### AVAILABLE DATA:
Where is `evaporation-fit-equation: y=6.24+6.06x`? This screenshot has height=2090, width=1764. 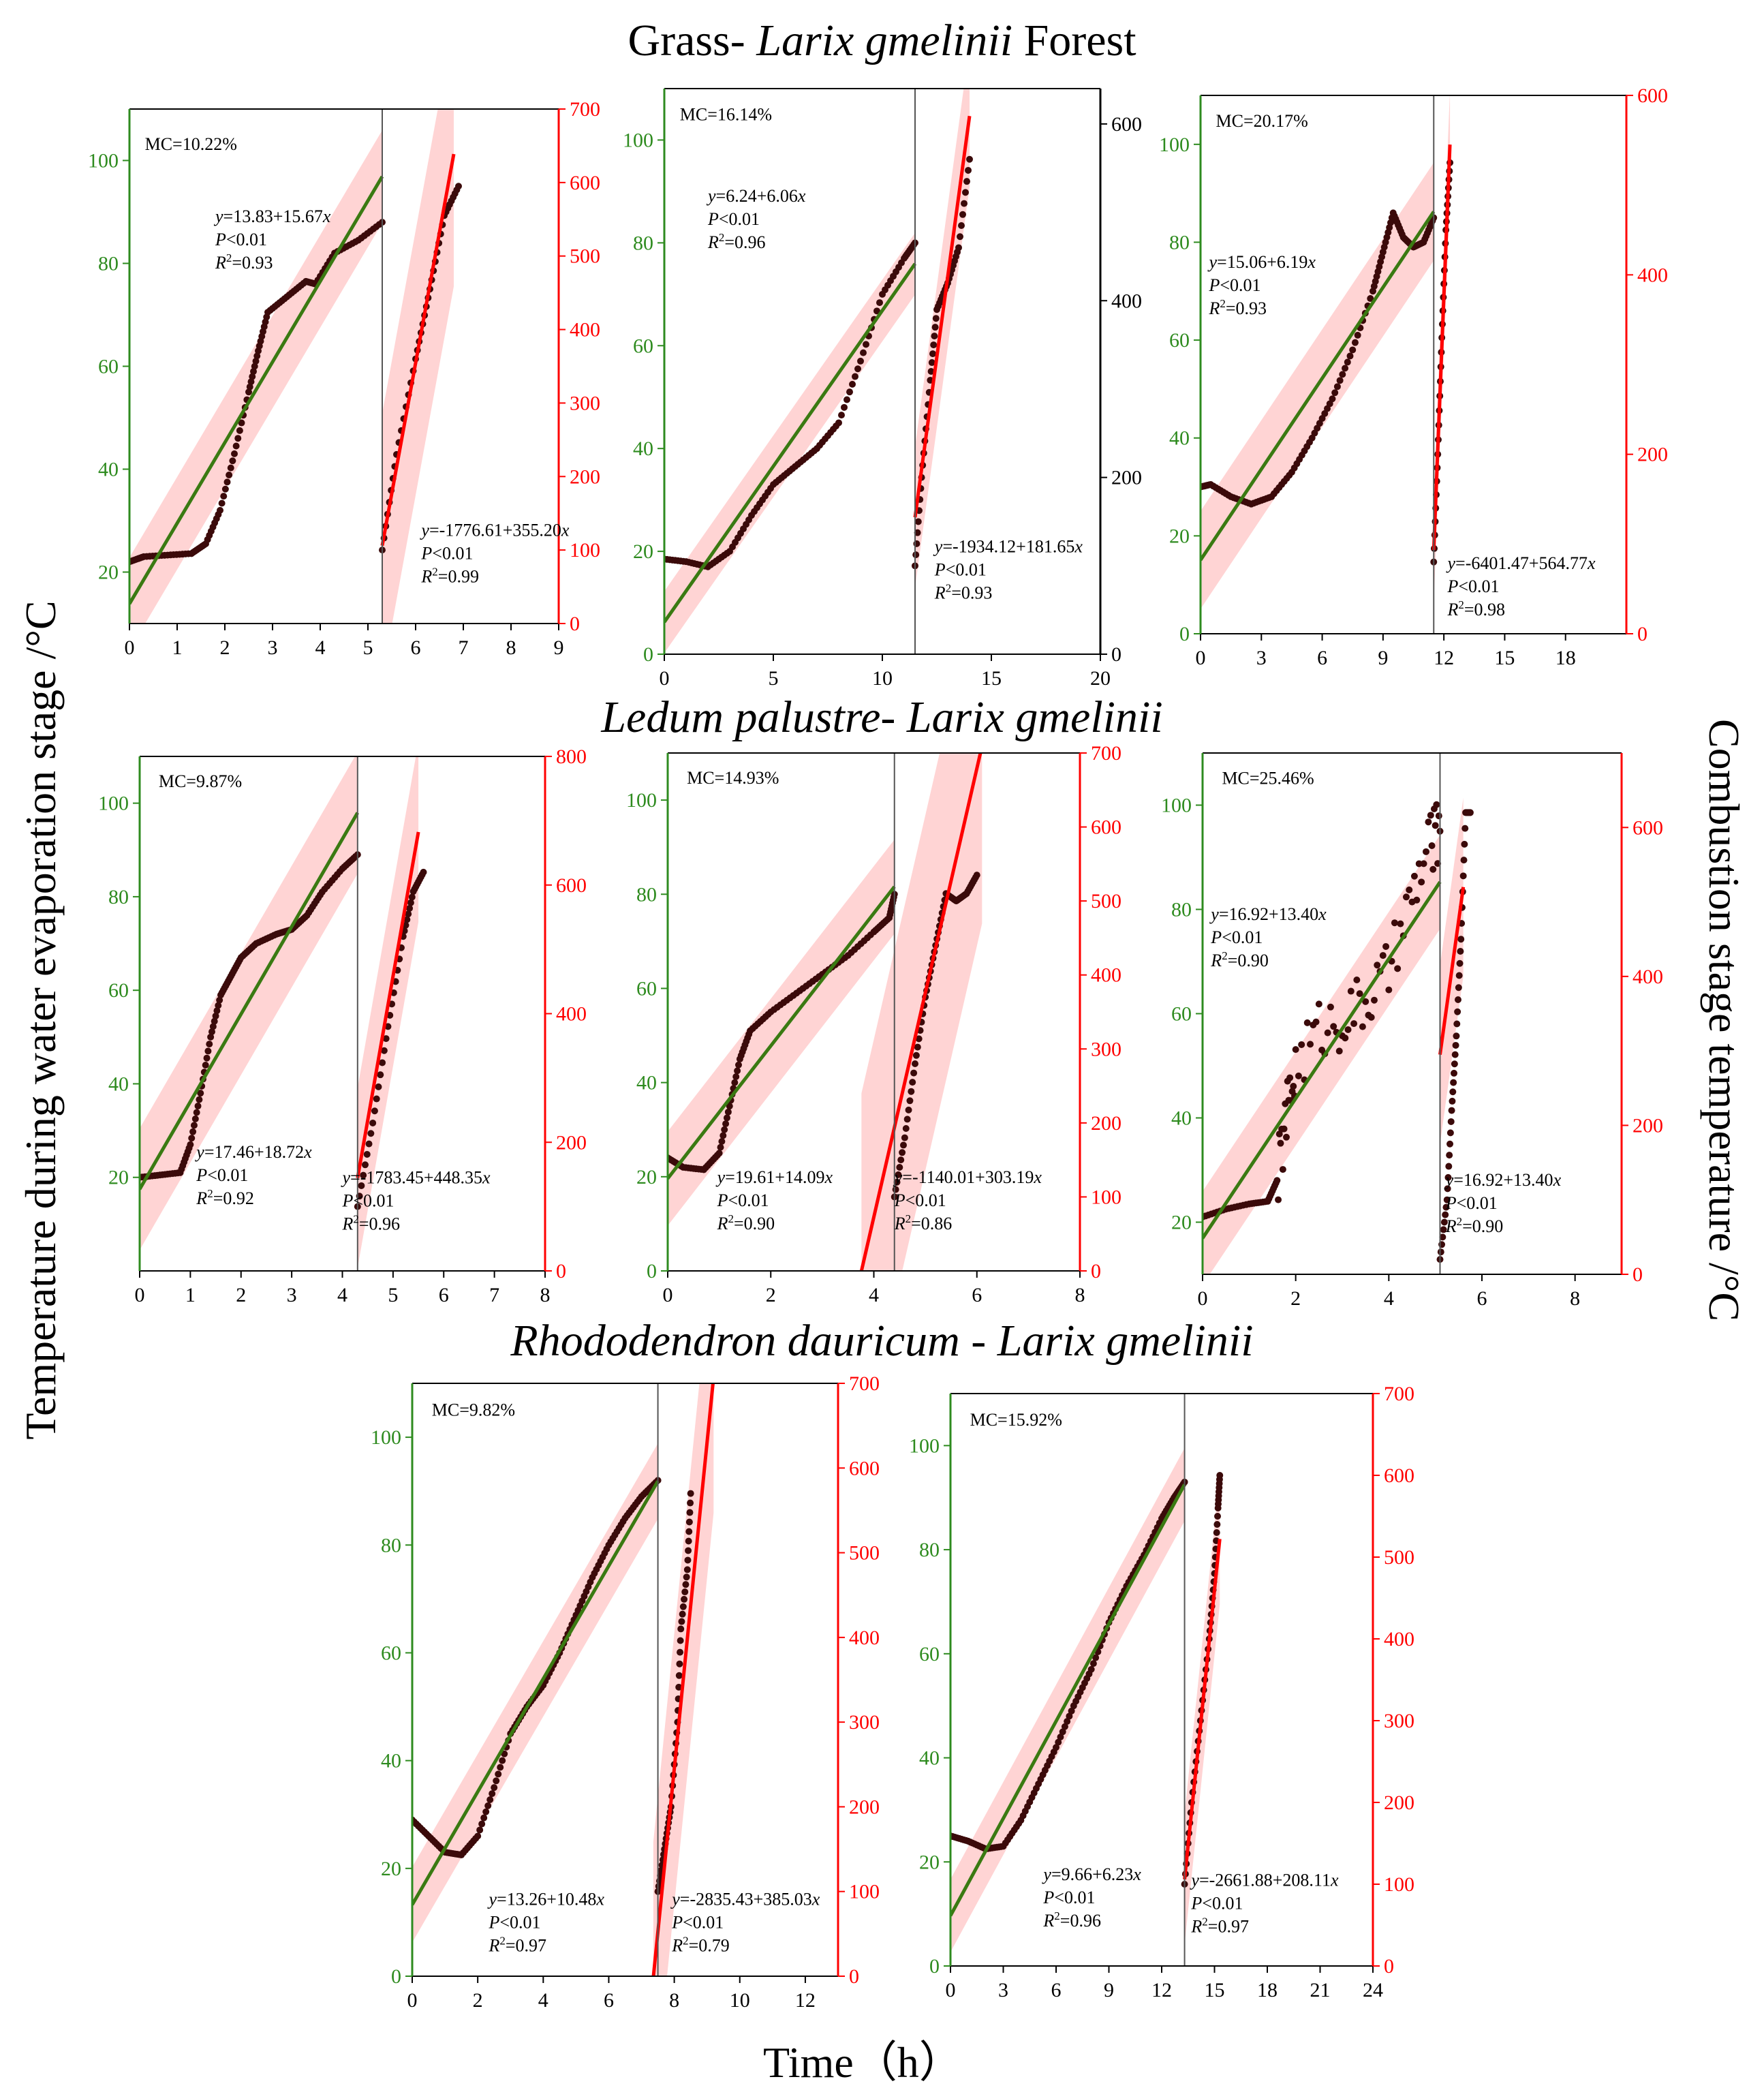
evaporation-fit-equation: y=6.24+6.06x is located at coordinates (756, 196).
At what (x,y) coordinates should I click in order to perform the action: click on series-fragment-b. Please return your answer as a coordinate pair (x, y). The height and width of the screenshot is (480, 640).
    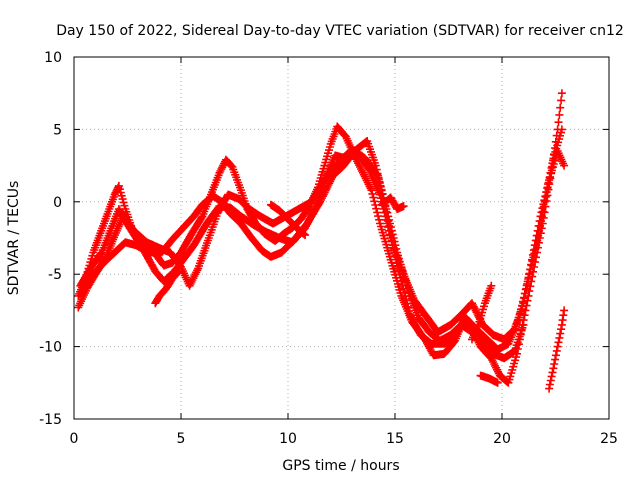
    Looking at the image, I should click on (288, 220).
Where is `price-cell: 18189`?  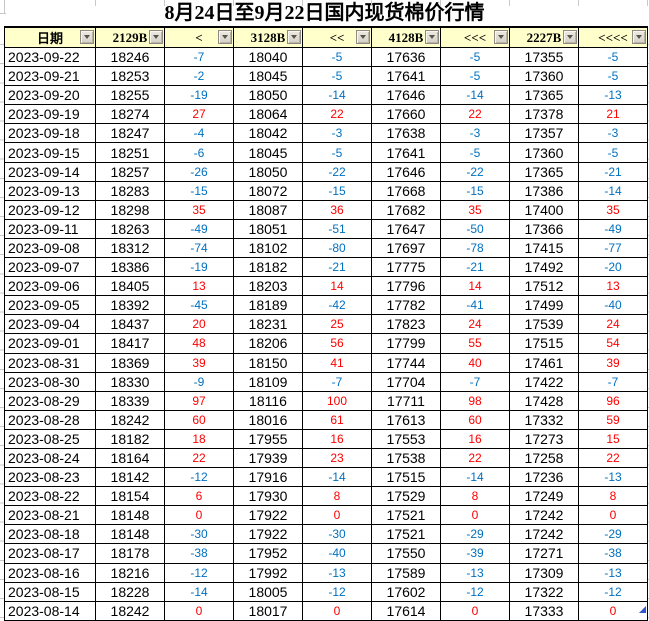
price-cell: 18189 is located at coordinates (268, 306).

### PROBLEM TO SOLVE:
Copy these rows word for word, leaving out the pictures.

### EXERCISE OUTPUT:
Where is `evaporation-fit-equation: y=6.24+6.06x`? This screenshot has height=2090, width=1764. 
evaporation-fit-equation: y=6.24+6.06x is located at coordinates (756, 196).
At what (x,y) coordinates should I click in order to perform the action: click on series-fragment-b. Please return your answer as a coordinate pair (x, y). The height and width of the screenshot is (480, 640).
    Looking at the image, I should click on (288, 220).
Where is `price-cell: 18189`?  
price-cell: 18189 is located at coordinates (268, 306).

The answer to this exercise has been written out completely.